On a side note, Phi Beta Kappa is that society for select brainiacs who display excellence across disciplines and open-minded curiosity. It was started at the venerable College of William & Mary in 1776 (16 signers of the Declaration of Independence attended, and George Washington got his surveyors certificate there). The Greek initials Phi Φ(F) Beta (B ) and Kappa (K) - represent the motto "Love of learning is the guide of life" (philosophia biou kubernetes).

On another and architecturally pertinent note, the small case Phi, φ, represents the Golden Mean in math--1.618--drawn from the ratio of 1 plus the square root of 5 over 2 and defines the harmonious division of a line as understood by the ancient Greeks. Many architects live by its elegant proportions.

Sirius Consequences



The dog days of August that scorched New York and ignited fires in the West have passed. I've noticed this last week that the light has begun to look bruised late in the afternoon and the air is starting to chill, like an old woman's hands. Harvest time. The squirrels are eating anything resembling fruit and stashing nuts in flower pots. I can smell the tangy rot of apples. In the yard, the petals of white dinner plate dahlias are mashed on the ground.

Other smells--the scent of sorrow in the body politic mixed with an ugly stink of predation. I've watched public cheating and stealing being tossed off as a kind of game by people who have no need to cheat or steal. Much of the social contract is broken. And beneath that rot I detect an odor of abiding fear. The economy is held aloft by churning debt, and soldiers are returning from an infernal occupation looking more gruesome than anything Mary Shelley imagined for her Monster. We're living in an age of hucksterism bolstered by inquisitorial zeal.

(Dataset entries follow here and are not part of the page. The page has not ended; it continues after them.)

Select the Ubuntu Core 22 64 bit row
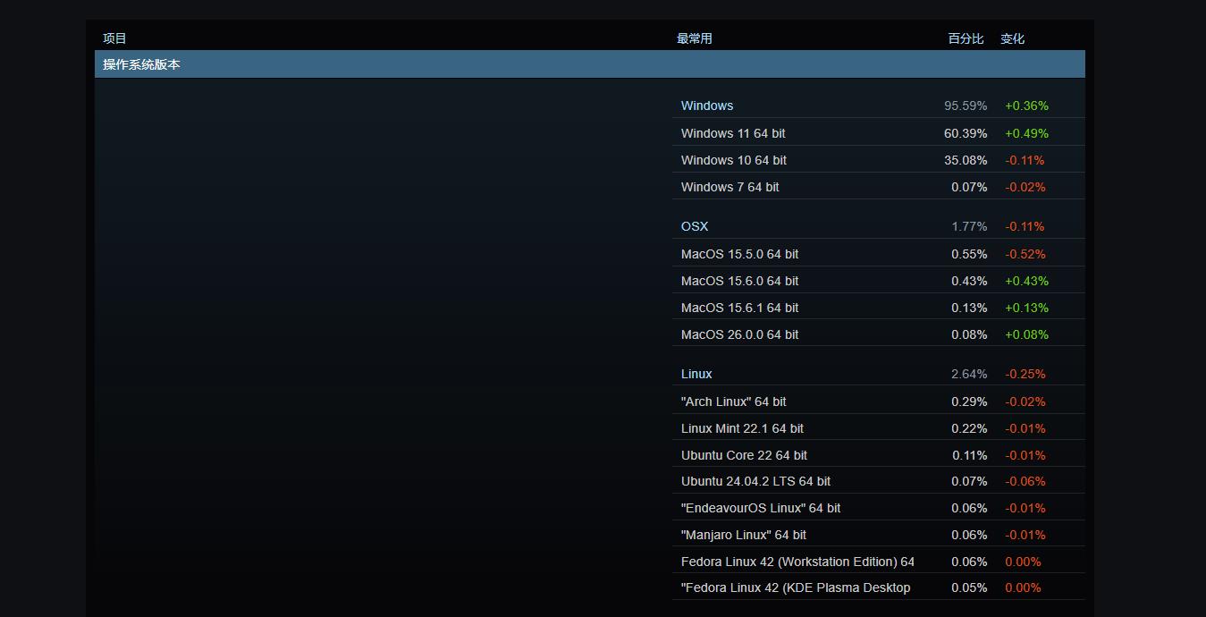This screenshot has height=617, width=1206. click(744, 455)
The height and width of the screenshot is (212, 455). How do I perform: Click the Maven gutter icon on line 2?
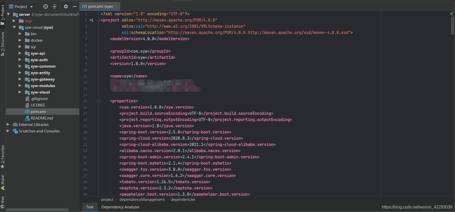tap(91, 20)
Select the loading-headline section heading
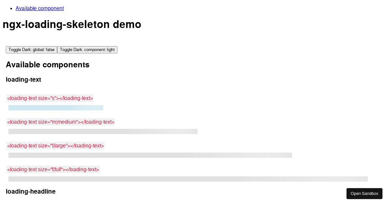Screen dimensions: 390x205 tap(31, 191)
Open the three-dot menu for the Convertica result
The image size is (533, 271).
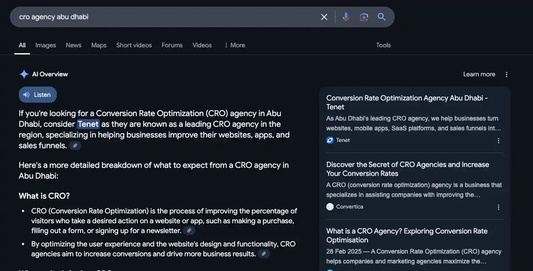[x=499, y=207]
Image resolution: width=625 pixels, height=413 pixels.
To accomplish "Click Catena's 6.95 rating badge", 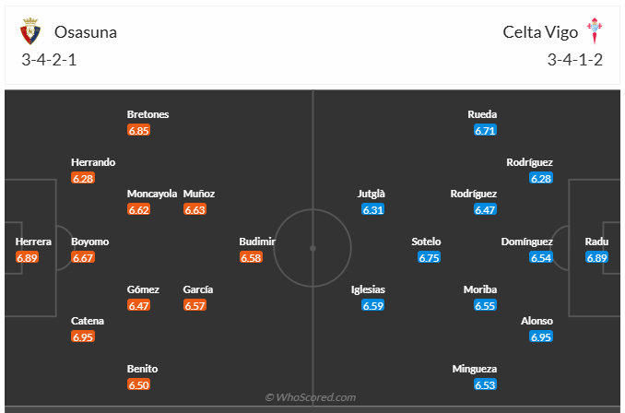I will pyautogui.click(x=83, y=336).
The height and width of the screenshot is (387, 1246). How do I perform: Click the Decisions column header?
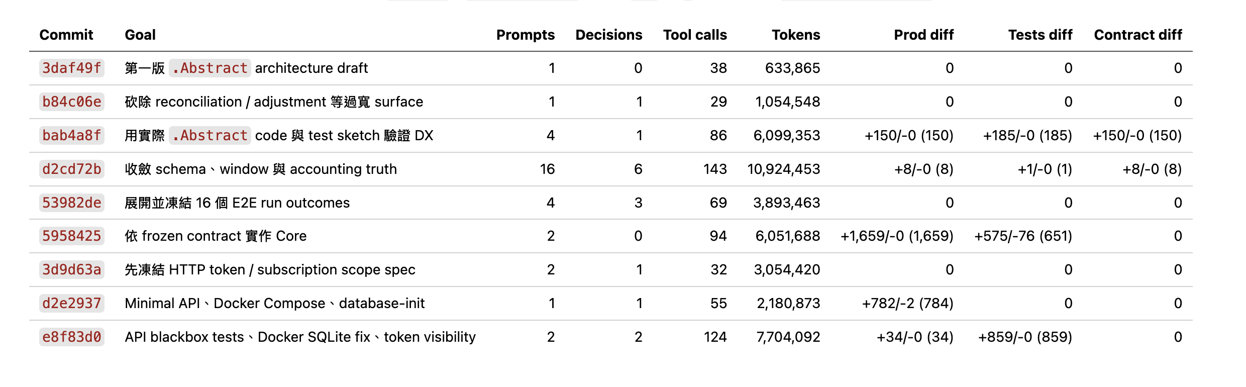click(x=609, y=35)
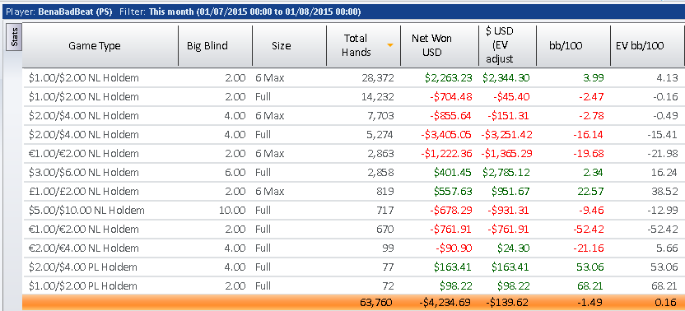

Red or blue, it isn't what most of us signed up for.

This next year things are going to rock and roll. An election is coming. Remember the last two?

The good news, if you believe in signs and portents, is that the Muslim and Jewish new years, Ramadan and Rosh Hashanah, both began yesterday. A new synchronized beginning....I can dream can't I?

L'shanah tovah.



Kullu Sana wa Antum bi-Khayr.




The top of the dance season is also here. This week Jo Kreiter's Flyaway Productions takes on war and propaganda in her latest piece, "Lies You Can Dance To." Next week Mark Morris' deceptively formal Mozart Dances makes its premiere in Berkeley. Morris, whom pianist Emanuel Ax suggested could have been a conductor had he not been a dancer, has crafted a night packed with piano music--a tryptich of 2 concertos and one sonata with three sections each.

Cal Performances then launches into a Twylathon, beginning with the Joffrey Ballet performing Deuce Coupe.


Lines Ballet's 25th anniversary season begins November 2 with the inimitable Zakhir Hussain, the genius of tabla, and Philharmonia Chamber Players.

Music is dance's main squeeze this season; Politics is its shadow.